今年5月、猫専門誌を出している日本出版社から東雅夫編の競作集『猫路地』が出た。
ここに佐藤弓生とともに参加した。
いいんだこれが。

今月、ある方から来年のカレンダー「日本の猫」(平凡社)をいただいた。
いいんだこれが。

12/28、唐沢俊一プロデュース・梅田佳声口演・紙芝居「猫三味線(「ねこさみせん」と読むのが正しいもよう)」を見に行った。
いいんだこれが。

梅田氏の芸は今年の「幽」イベントのおり確認済みなので安心して佐藤弓生とともに出向いた。場所、恵比寿・ザ・ガーデンルーム。
三時間、全600枚におよぶ紙芝居の通し公演というのはなかなかこの先も簡単には実現しないだろう。
物語はものすごくひどい話なのだがそういうところは歌舞伎とか説教節とか貸本漫画とかアングラ芝居とかと共通するもので今は忘れられかけた見世物の味わいあり、あきらかに江戸の怪談芝居の系譜をひいている。これ自体文化財的なものである。
絵はリアリズム調・劇画的でところどころ台詞が書き込まれている。
この種のものの常でつっこみどころはいくらでもあるが、それは誰か他の人にまかせるとして、ところどころきわめて心に残る絵があって巧みである。
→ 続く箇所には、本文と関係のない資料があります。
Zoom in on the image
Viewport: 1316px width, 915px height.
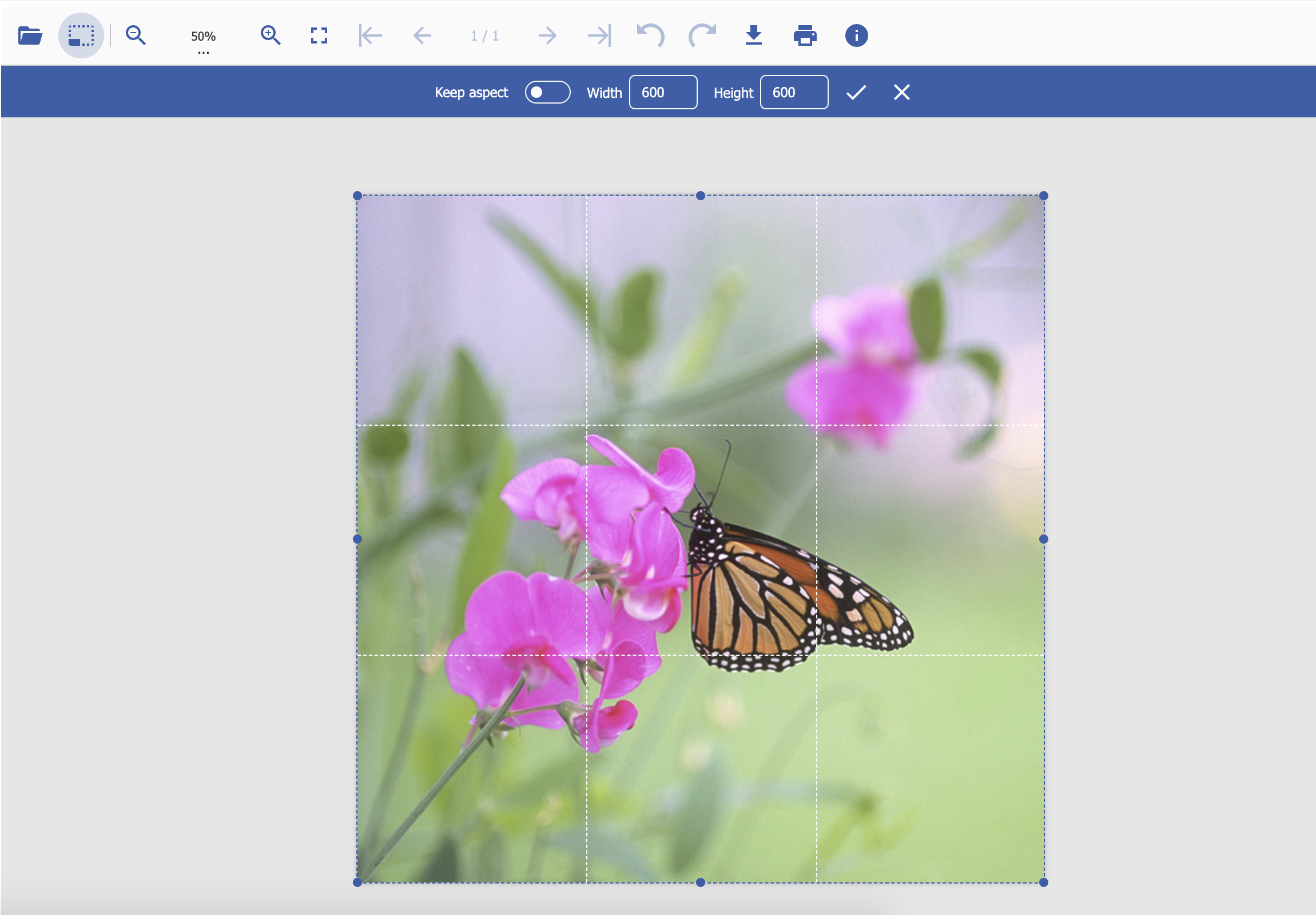(x=271, y=35)
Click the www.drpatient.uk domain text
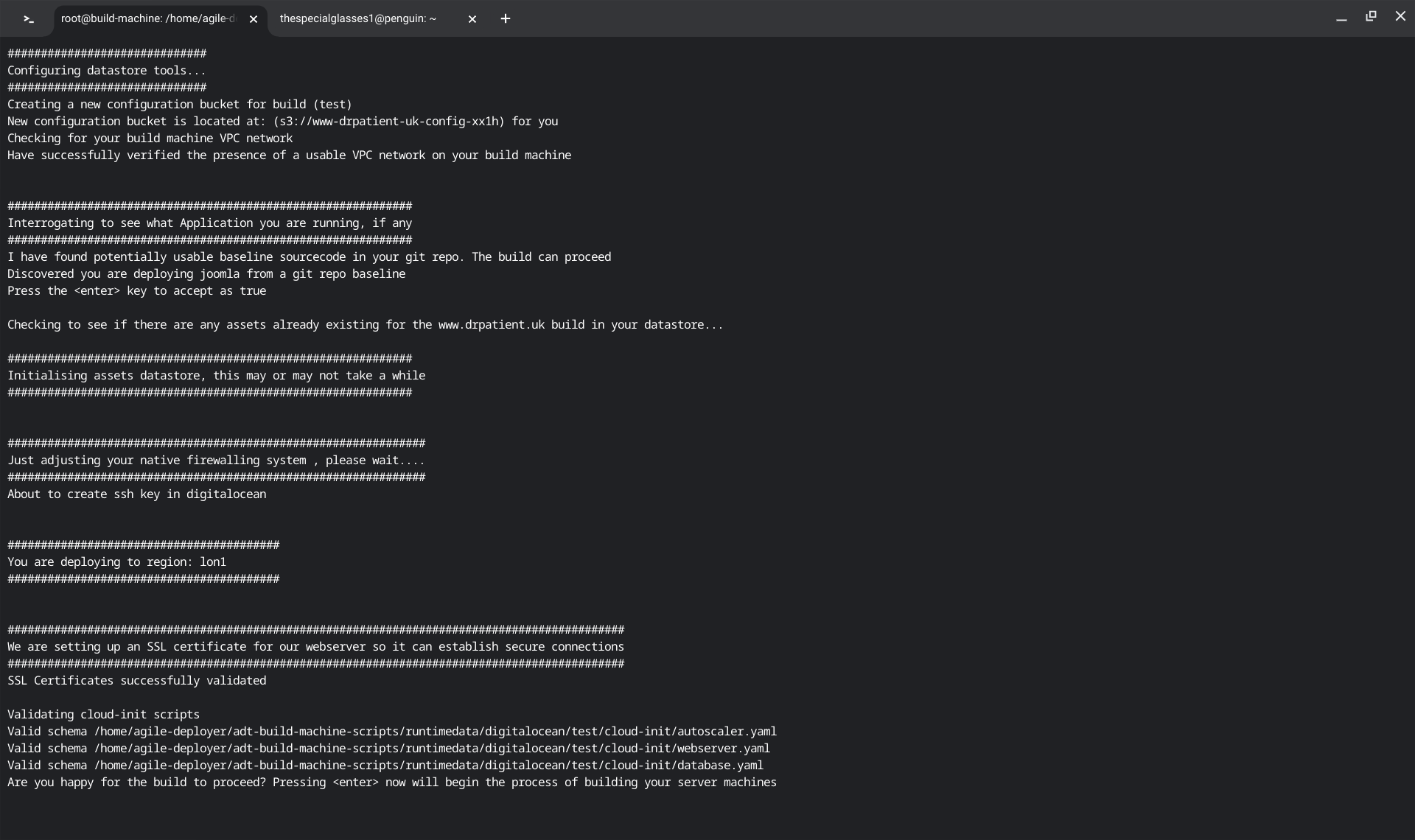Screen dimensions: 1415x840 [x=492, y=325]
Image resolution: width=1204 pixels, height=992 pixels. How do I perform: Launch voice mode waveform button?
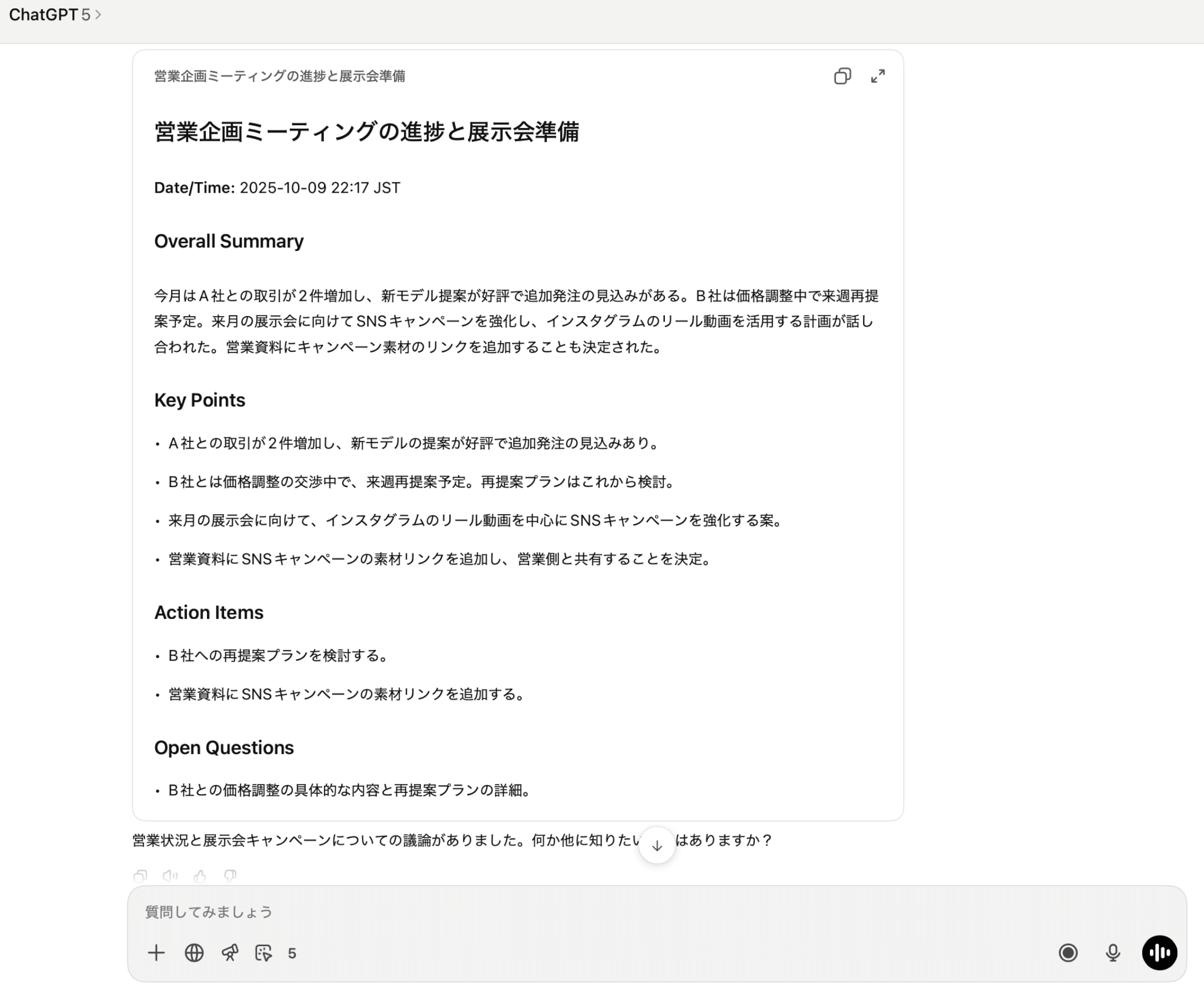point(1159,953)
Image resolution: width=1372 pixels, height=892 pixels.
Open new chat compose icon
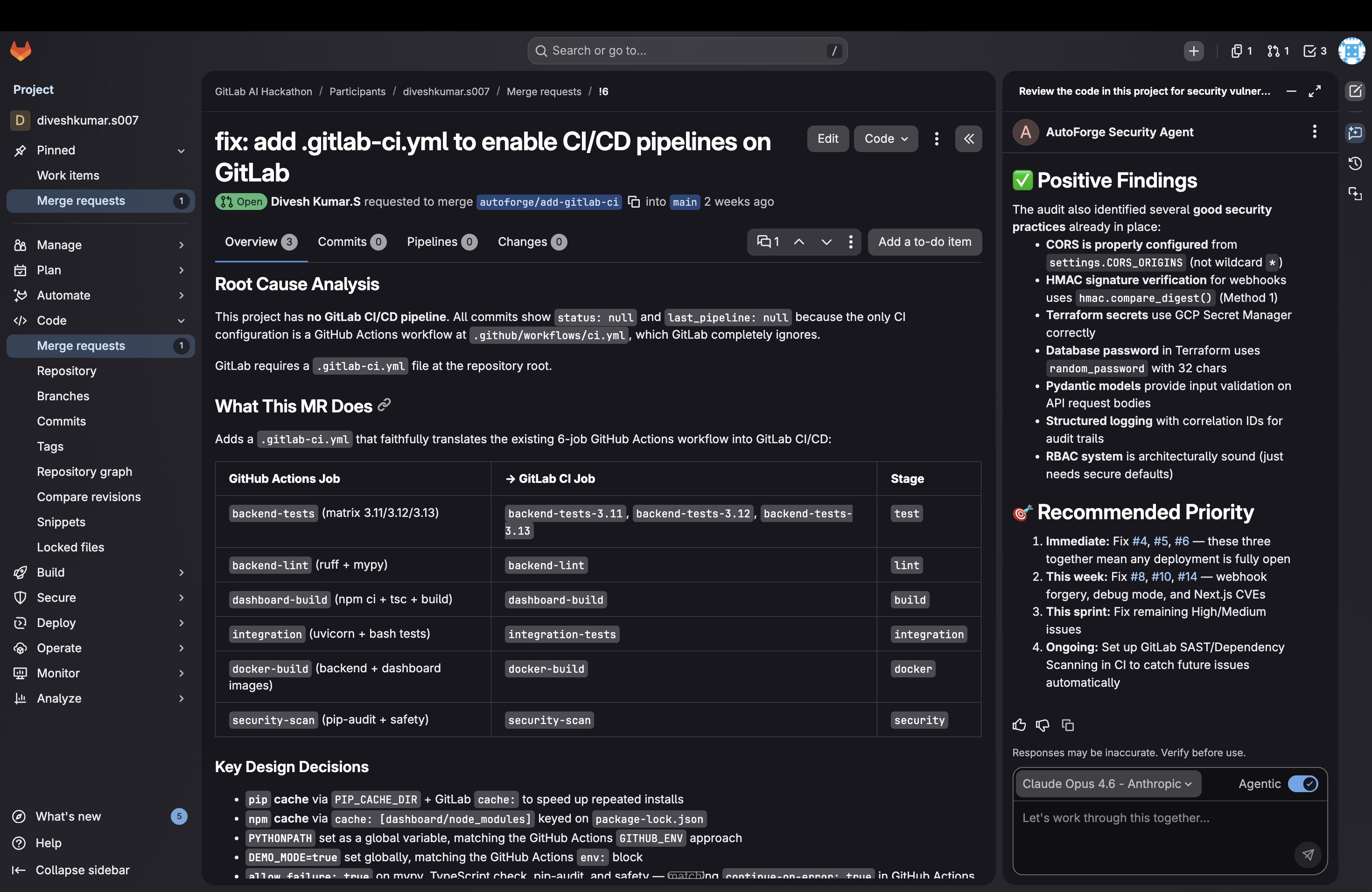(1355, 91)
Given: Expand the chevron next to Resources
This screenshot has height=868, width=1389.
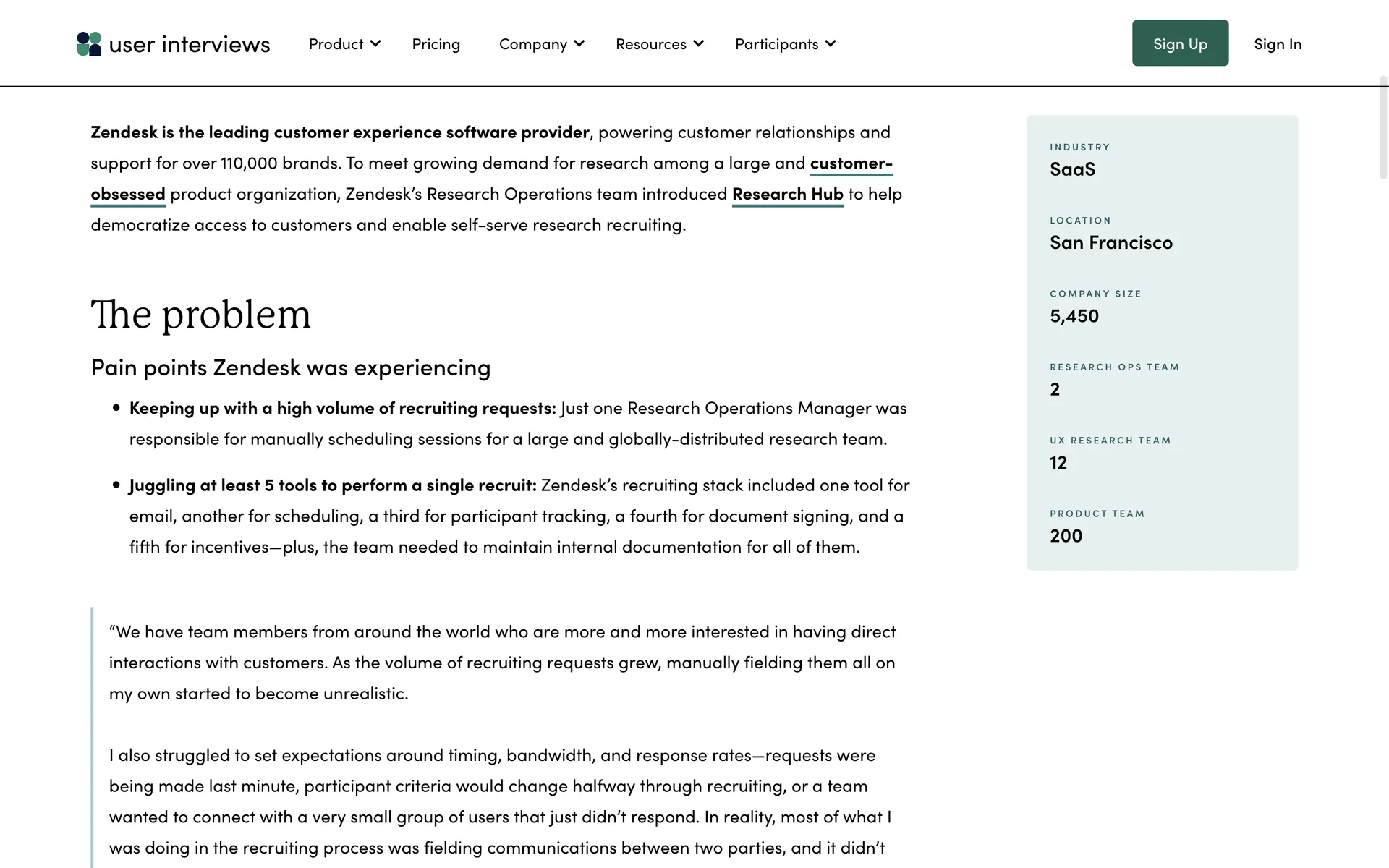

佐藤と自分は特に主人を殺された飼い猫が墓の前で泣くところにヒット。
それとやっぱり後半の主人公と言える猫娘の愛らしさかな。
悲しく哀れな出自だが徐々に狂暴になって超人的に復讐、そして最後はやはり悲しく締め、といったフランケンシュタインのモンスター的エスカレーションもよし。
さんざんにいじめられる猫と猫娘だが書き手にどこか「猫愛」のようなものがあっていずれも可哀想でかわいらしい。
梅田氏の語りはやはり巧いが、今年夏の公演の、十分余裕のある、より笑い多いそれを知っていると、これだけの長さのものを持続させるには余裕の部分をいくらか削らねばならず、かなり大変なのであったことがよくわかる。
それだけに得がたい機会とも言える。

ということでいい猫見ました今年。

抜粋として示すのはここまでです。